## EXCERPT

◇ ◇ ◇ ◇ ◇

# Router won't start



## jollijiant (Aug 21, 2010)

I bought my router about 3 years ago for a project and never used it. I took it out of the box today to use it for the first time, and it won't start. It is a variable speed plunge router from Black and Decker. If you watch very carefully, you can see the bit spinning VERY slowly, but not anywhere fast enough to cut anything. You can definitely hear the motor kick on, and I've tried to change the speed from slow to fast, but nothing is working!!


----------



## bobj3 (Jan 17, 2006)

Hi

It's hard to say but but I would suggest a little WD40, unplug it and turn it by hand until it turns free, than plug it back in and try it..

Black & Decker® Plunge Router (RP250) - Routers - Ace Hardware

========



jollijiant said:


> I bought my router about 3 years ago for a project and never used it. I took it out of the box today to use it for the first time, and it won't start. It is a variable speed plunge router from Black and Decker. If you watch very carefully, you can see the bit spinning VERY slowly, but not anywhere fast enough to cut anything. You can definitely hear the motor kick on, and I've tried to change the speed from slow to fast, but nothing is working!!


----------



## Al Smith (Jul 9, 2010)

jollijiant said:


> I bought my router about 3 years ago for a project and never used it. I took it out of the box today to use it for the first time, and it won't start. It is a variable speed plunge router from Black and Decker. If you watch very carefully, you can see the bit spinning VERY slowly, but not anywhere fast enough to cut anything. You can definitely hear the motor kick on, and I've tried to change the speed from slow to fast, but nothing is working!!


Jolli
Several years ago this happened tome with a Skill plunge router. I found the brushes not seated, took a drill bit,chucked it into the router, un plugged the router, the other end of the bit I put in a reversable drill and ran the drill for a few seconds, prob 30 at the most, remove3d the drill and the router turned on, since then no problem

Allen


----------

◇ ◇ ◇ ◇ ◇

## RECORDED DATA
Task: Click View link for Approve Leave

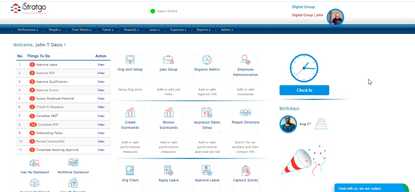Action: click(x=101, y=65)
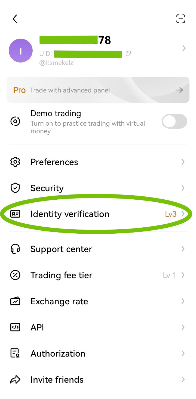Open the QR scan icon
This screenshot has height=399, width=196.
point(181,19)
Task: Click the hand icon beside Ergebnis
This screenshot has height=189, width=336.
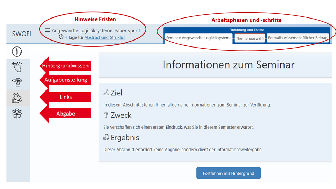Action: click(x=106, y=138)
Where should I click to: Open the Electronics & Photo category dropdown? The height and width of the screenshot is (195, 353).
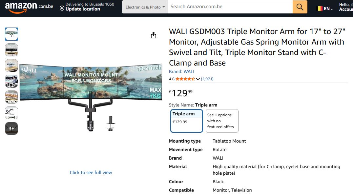tap(145, 7)
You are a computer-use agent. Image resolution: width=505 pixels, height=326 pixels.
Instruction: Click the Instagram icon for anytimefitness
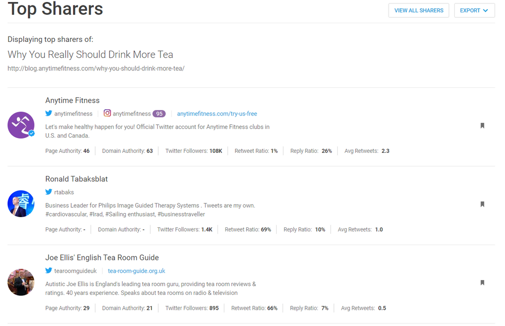(x=108, y=113)
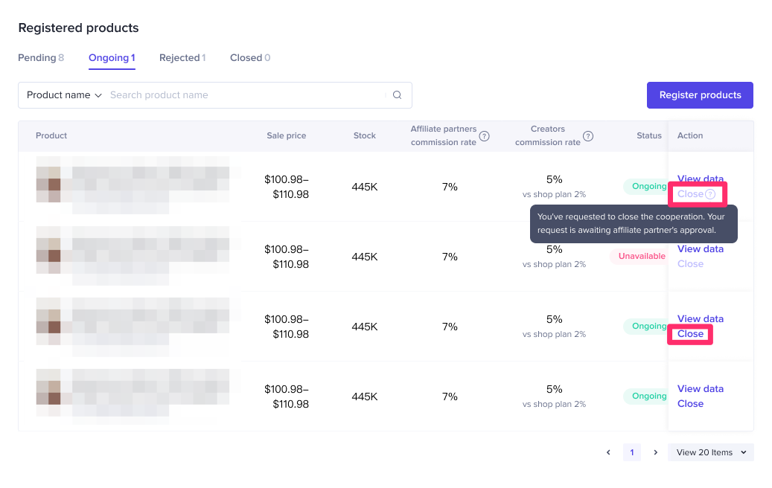
Task: Click help icon next to disabled Close
Action: 710,194
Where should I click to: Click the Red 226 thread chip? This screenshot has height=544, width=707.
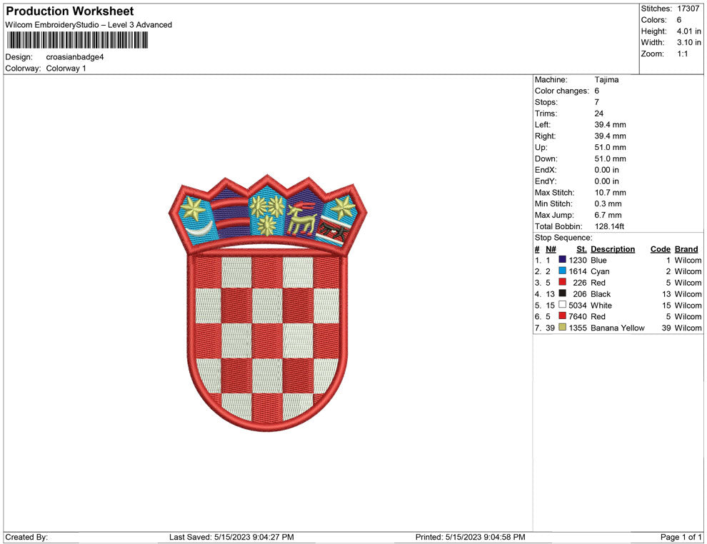(x=563, y=283)
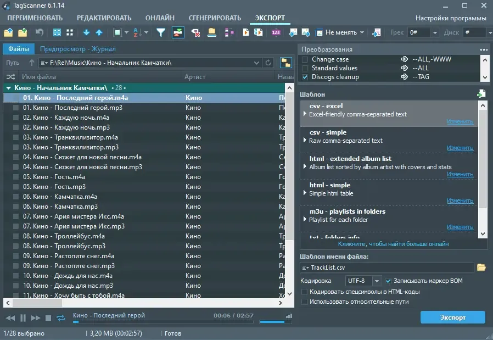Open the Предпросмотр - Журнал tab
This screenshot has height=340, width=493.
(77, 49)
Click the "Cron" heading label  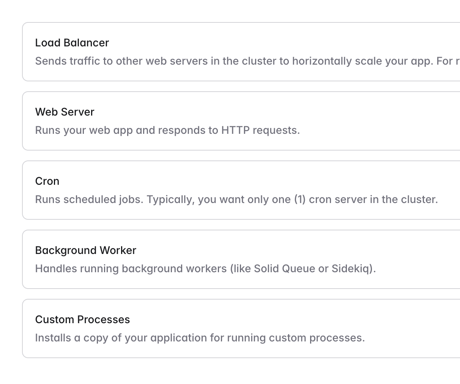pos(47,181)
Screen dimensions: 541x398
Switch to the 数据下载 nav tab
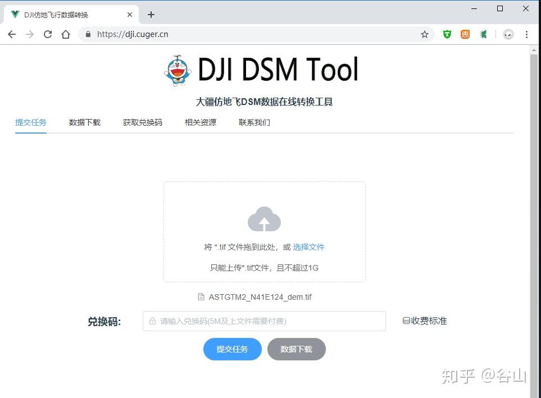pos(84,122)
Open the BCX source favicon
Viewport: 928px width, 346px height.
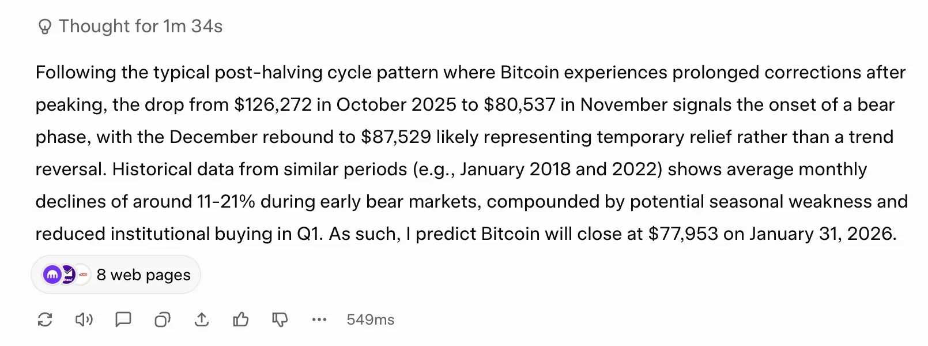pos(82,274)

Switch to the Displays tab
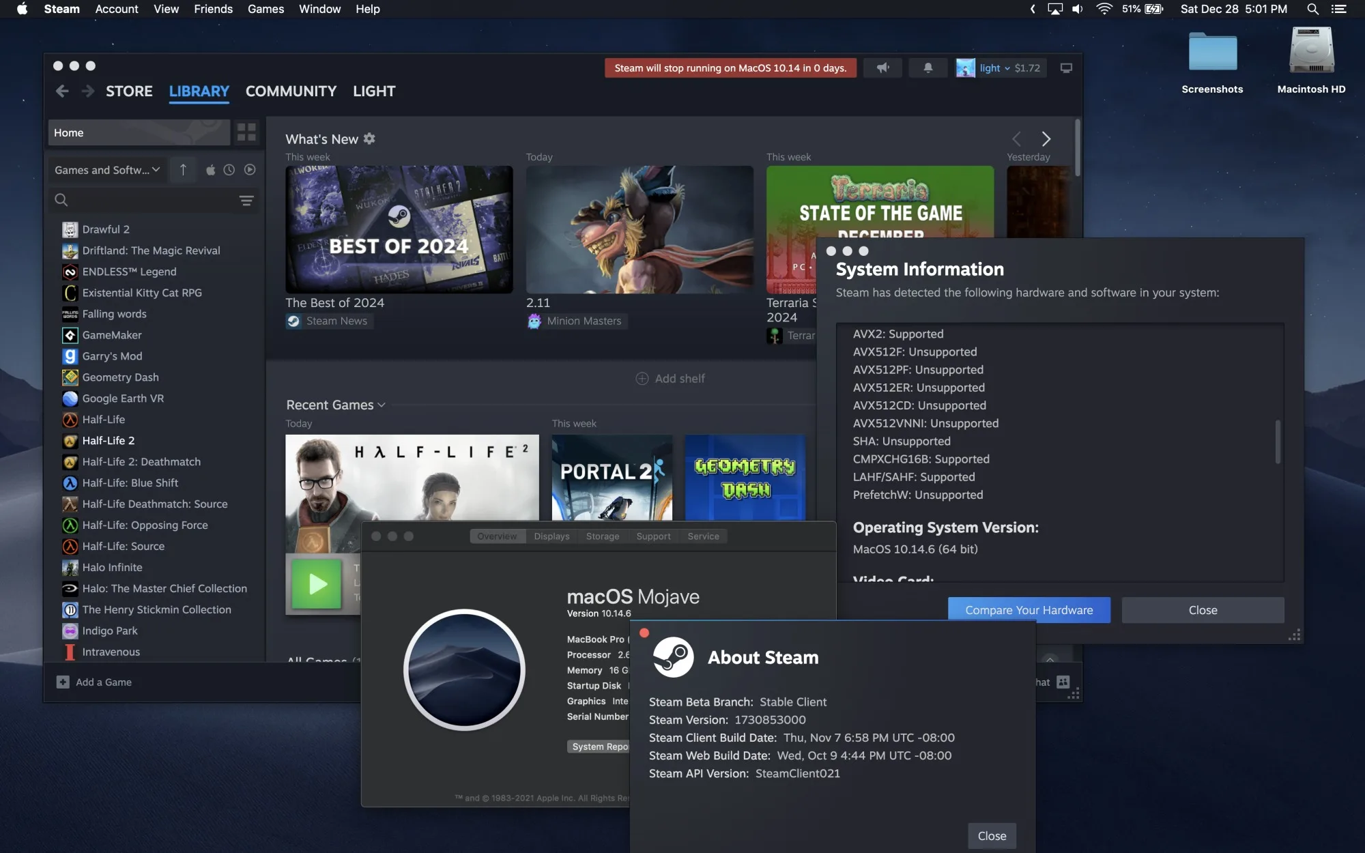pyautogui.click(x=551, y=536)
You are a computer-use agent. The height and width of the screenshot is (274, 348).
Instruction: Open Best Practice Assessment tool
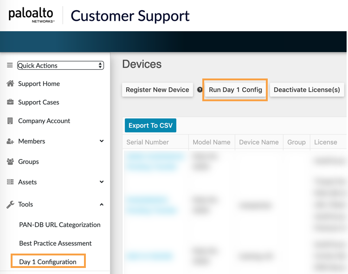(x=55, y=243)
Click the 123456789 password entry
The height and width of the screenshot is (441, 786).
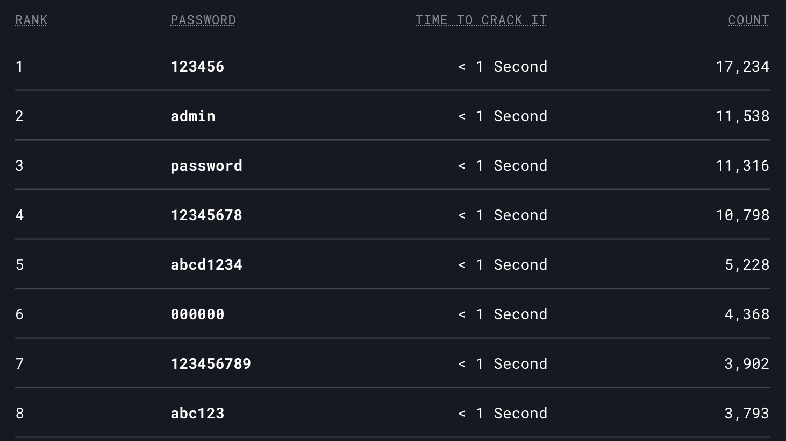point(211,364)
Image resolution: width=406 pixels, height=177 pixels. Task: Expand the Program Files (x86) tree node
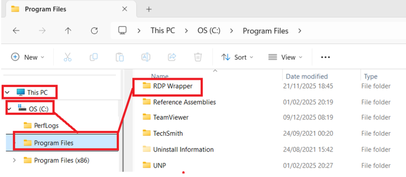coord(15,160)
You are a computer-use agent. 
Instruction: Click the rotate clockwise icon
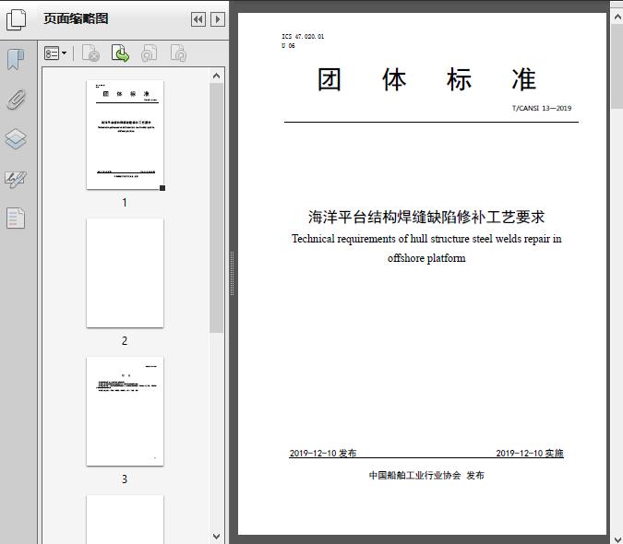tap(178, 54)
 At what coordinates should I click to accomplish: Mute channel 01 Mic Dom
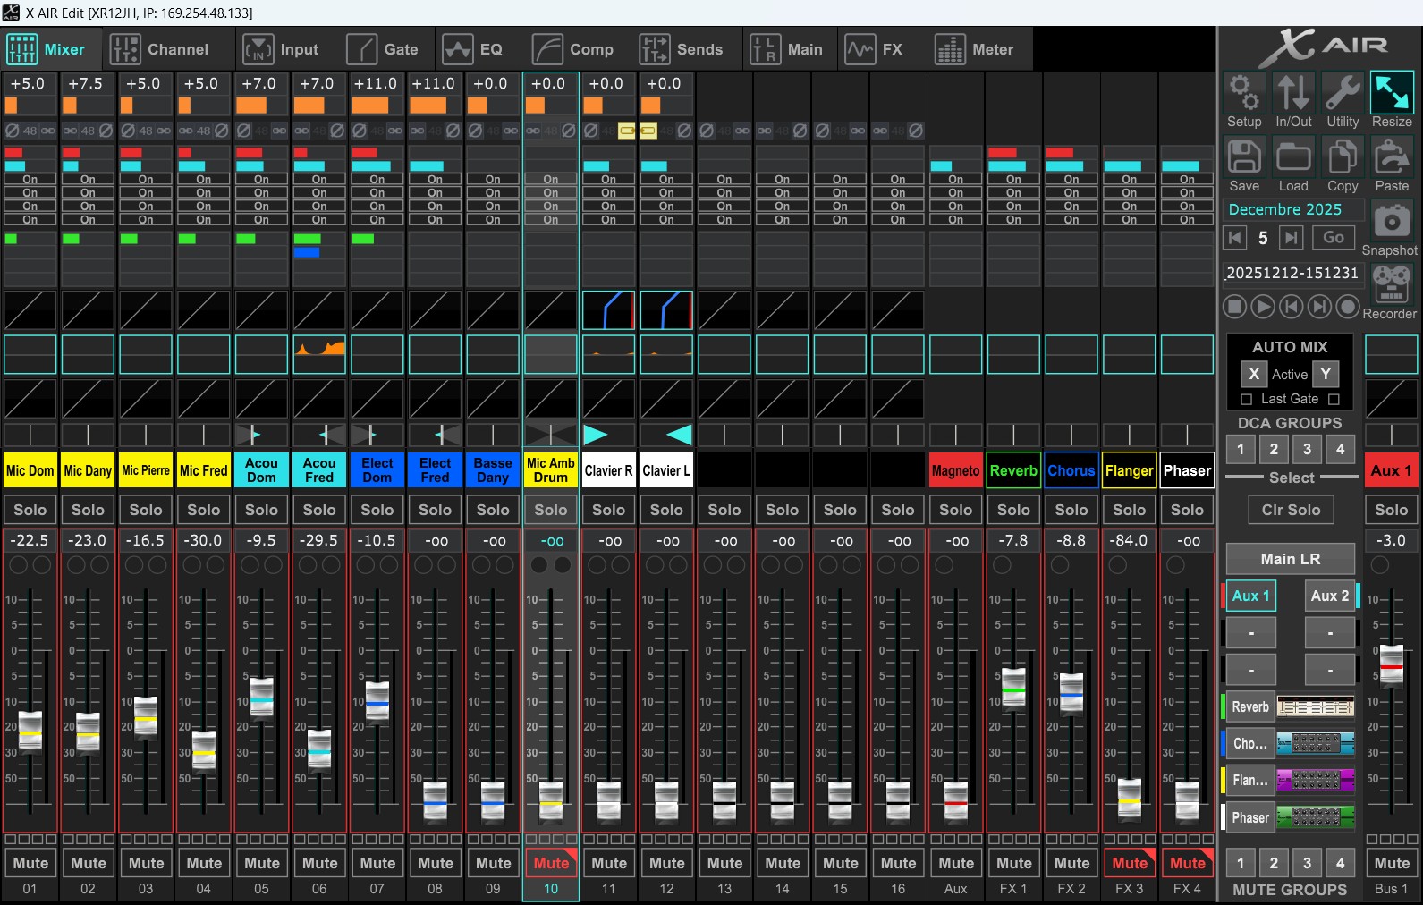point(30,863)
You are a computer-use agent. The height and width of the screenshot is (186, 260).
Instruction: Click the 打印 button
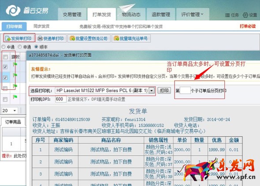click(164, 91)
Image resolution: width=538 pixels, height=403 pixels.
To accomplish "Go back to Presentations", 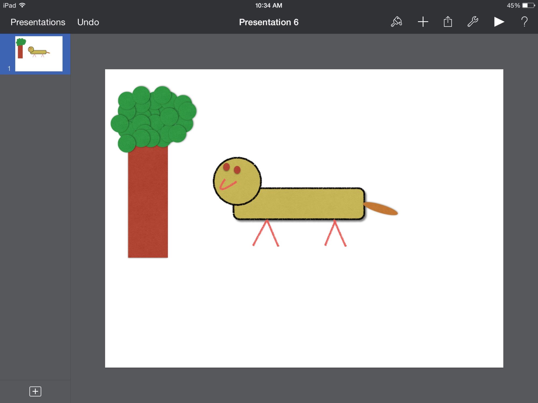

◇ ◇ ◇ ◇ ◇

## TASK REQUIREMENTS
Write out the entire forum thread about the router that won't start, word for word, above the records.

## EXERCISE RESULT
# Router won't start



## jollijiant (Aug 21, 2010)

I bought my router about 3 years ago for a project and never used it. I took it out of the box today to use it for the first time, and it won't start. It is a variable speed plunge router from Black and Decker. If you watch very carefully, you can see the bit spinning VERY slowly, but not anywhere fast enough to cut anything. You can definitely hear the motor kick on, and I've tried to change the speed from slow to fast, but nothing is working!!


----------



## bobj3 (Jan 17, 2006)

Hi

It's hard to say but but I would suggest a little WD40, unplug it and turn it by hand until it turns free, than plug it back in and try it..

Black & Decker® Plunge Router (RP250) - Routers - Ace Hardware

========



jollijiant said:


> I bought my router about 3 years ago for a project and never used it. I took it out of the box today to use it for the first time, and it won't start. It is a variable speed plunge router from Black and Decker. If you watch very carefully, you can see the bit spinning VERY slowly, but not anywhere fast enough to cut anything. You can definitely hear the motor kick on, and I've tried to change the speed from slow to fast, but nothing is working!!


----------



## Al Smith (Jul 9, 2010)

jollijiant said:


> I bought my router about 3 years ago for a project and never used it. I took it out of the box today to use it for the first time, and it won't start. It is a variable speed plunge router from Black and Decker. If you watch very carefully, you can see the bit spinning VERY slowly, but not anywhere fast enough to cut anything. You can definitely hear the motor kick on, and I've tried to change the speed from slow to fast, but nothing is working!!


Jolli
Several years ago this happened tome with a Skill plunge router. I found the brushes not seated, took a drill bit,chucked it into the router, un plugged the router, the other end of the bit I put in a reversable drill and ran the drill for a few seconds, prob 30 at the most, remove3d the drill and the router turned on, since then no problem

Allen


----------